If families themselves are made to bear the cost, the injustice remains.
A mother recovering from childbirth may be compelled to pay for a test that effectively questions her honesty. A father with no doubts about his child may still be required to finance testing merely because the law presumes suspicion.
In every scenario, families are burdened with an unnecessary expense imposed without regard to actual need.
The institutional risks are equally serious.
Any error in sample collection, labelling, storage or laboratory handling could produce false results capable of causing emotional trauma, family conflict and wrongful accusations.
A system dependent on near-perfect administrative performance in an already strained healthcare environment demands careful scrutiny.
The proposal also raises important international human rights concerns.

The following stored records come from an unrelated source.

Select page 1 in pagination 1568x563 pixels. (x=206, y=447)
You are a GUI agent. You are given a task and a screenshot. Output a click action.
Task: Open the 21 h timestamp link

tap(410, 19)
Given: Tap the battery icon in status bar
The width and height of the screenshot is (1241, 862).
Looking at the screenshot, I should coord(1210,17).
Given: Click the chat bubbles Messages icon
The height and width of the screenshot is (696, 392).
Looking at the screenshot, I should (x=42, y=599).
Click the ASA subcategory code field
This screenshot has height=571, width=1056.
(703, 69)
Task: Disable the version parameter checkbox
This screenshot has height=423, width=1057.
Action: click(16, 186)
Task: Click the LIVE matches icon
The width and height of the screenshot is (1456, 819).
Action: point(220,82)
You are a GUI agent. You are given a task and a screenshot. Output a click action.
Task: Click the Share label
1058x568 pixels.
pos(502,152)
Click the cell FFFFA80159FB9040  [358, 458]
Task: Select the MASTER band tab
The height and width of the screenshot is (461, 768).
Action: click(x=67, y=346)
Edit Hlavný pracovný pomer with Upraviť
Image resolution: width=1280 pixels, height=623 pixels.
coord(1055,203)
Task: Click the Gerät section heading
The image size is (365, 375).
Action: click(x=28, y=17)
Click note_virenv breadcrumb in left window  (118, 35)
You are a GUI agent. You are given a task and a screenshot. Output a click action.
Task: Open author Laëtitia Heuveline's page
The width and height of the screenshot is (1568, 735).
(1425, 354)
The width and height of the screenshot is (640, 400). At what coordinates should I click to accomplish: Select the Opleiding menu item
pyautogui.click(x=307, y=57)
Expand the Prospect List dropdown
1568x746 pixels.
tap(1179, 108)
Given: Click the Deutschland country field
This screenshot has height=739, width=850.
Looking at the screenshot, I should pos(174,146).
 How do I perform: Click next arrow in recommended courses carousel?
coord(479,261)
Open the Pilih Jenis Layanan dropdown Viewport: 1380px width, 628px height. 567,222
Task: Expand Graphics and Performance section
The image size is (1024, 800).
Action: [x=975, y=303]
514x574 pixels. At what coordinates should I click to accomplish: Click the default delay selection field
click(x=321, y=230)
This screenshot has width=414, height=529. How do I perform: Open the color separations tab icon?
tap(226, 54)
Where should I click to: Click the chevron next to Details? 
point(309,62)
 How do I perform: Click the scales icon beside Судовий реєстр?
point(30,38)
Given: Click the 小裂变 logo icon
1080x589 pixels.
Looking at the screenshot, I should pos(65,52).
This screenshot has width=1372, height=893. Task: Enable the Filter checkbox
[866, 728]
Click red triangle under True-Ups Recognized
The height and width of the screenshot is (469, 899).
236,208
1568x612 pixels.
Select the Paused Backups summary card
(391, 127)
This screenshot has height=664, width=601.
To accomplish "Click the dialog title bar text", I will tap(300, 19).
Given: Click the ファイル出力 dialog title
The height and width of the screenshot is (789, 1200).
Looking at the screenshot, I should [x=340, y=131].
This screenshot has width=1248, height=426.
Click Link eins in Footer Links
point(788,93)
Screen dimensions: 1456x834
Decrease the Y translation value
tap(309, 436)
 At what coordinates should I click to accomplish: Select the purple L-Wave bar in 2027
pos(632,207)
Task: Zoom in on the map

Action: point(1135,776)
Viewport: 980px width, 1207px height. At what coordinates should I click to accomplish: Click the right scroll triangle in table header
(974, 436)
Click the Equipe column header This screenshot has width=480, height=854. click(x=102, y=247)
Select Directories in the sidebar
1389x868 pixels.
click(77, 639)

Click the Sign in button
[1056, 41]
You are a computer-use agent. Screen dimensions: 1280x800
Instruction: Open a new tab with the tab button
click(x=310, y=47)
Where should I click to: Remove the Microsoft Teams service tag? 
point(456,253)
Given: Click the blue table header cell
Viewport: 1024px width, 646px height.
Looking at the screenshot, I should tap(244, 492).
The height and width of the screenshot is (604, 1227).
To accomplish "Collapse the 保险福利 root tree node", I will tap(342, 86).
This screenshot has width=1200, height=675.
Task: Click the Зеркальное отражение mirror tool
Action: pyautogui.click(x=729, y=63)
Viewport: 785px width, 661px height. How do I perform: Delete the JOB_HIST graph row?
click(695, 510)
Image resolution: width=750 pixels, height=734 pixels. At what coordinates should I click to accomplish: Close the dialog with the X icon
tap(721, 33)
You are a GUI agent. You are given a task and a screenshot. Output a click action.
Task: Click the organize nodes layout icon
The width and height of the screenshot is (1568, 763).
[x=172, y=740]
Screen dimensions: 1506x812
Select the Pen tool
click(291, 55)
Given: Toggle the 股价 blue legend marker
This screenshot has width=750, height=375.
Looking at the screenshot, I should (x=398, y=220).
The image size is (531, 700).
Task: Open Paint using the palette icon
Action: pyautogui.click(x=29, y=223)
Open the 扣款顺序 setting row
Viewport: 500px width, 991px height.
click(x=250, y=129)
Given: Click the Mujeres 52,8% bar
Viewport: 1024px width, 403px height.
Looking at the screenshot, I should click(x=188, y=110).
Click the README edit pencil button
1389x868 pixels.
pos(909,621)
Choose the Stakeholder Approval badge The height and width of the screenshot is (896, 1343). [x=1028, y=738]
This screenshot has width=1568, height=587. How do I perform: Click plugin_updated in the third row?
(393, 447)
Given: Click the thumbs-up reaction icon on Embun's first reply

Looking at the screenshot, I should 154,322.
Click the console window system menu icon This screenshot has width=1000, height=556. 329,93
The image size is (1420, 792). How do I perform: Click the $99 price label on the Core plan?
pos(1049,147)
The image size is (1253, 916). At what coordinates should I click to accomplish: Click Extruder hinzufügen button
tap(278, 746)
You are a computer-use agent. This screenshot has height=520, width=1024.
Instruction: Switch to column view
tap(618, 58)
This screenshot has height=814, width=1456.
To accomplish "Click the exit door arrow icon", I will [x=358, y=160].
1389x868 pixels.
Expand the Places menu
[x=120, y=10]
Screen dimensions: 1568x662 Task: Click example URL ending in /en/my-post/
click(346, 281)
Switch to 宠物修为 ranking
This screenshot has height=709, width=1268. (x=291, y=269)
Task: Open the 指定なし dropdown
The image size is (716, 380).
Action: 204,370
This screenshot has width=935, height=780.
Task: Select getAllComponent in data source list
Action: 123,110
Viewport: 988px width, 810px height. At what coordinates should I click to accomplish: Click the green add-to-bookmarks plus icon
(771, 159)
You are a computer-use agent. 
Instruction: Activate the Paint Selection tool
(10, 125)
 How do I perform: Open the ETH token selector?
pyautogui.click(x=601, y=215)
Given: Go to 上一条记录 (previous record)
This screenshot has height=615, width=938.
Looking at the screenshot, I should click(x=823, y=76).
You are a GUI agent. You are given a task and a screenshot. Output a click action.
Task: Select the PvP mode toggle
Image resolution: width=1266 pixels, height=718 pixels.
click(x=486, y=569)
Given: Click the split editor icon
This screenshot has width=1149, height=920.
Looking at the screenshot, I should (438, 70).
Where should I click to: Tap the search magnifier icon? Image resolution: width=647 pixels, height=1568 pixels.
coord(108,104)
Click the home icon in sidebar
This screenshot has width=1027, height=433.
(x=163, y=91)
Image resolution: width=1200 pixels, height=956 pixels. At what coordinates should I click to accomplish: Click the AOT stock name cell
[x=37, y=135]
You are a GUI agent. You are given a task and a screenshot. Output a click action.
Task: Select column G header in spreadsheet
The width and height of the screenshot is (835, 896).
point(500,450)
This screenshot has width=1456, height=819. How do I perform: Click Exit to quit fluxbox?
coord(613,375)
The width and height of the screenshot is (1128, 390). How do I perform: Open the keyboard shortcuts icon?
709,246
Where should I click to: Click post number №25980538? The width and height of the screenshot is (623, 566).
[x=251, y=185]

Ghana is party to several international treaties, including the International Covenant on Civil and Political Rights, the Convention on the Elimination of All Forms of Discrimination Against Women, the United Nations Convention on the Rights of the Child, the African Charter on Human and Peoples’ Rights and the Maputo Protocol.
These instruments require the protection of privacy, dignity, equality and the best interest of the child.
Compulsory DNA testing for all births risks conflicting with these obligations by introducing blanket state interference into private family life while disproportionately targeting mothers.
This author believes Ghana’s existing legal system already provides the appropriate balance.
DNA testing remains available where genuine disputes arise, subject to judicial oversight and legal safeguards. That approach addresses legitimate concerns without turning every childbirth into an investigation.
The law must pursue truth carefully, not recklessly.
It must recognise that parentage involves not only biology, but also human dignity, stability, family protection and the welfare of innocent children.
At the moment a woman brings new life into the world, exhausted physically and emotionally, the role of the law should be to protect rather than to presume wrongdoing.
Ghana must, therefore, approach any reform in this area with caution, fairness and humanity.
The pursuit of biological certainty should never come at the expense of justice, dignity and the foundational protections long afforded to mothers and children under Ghanaian law.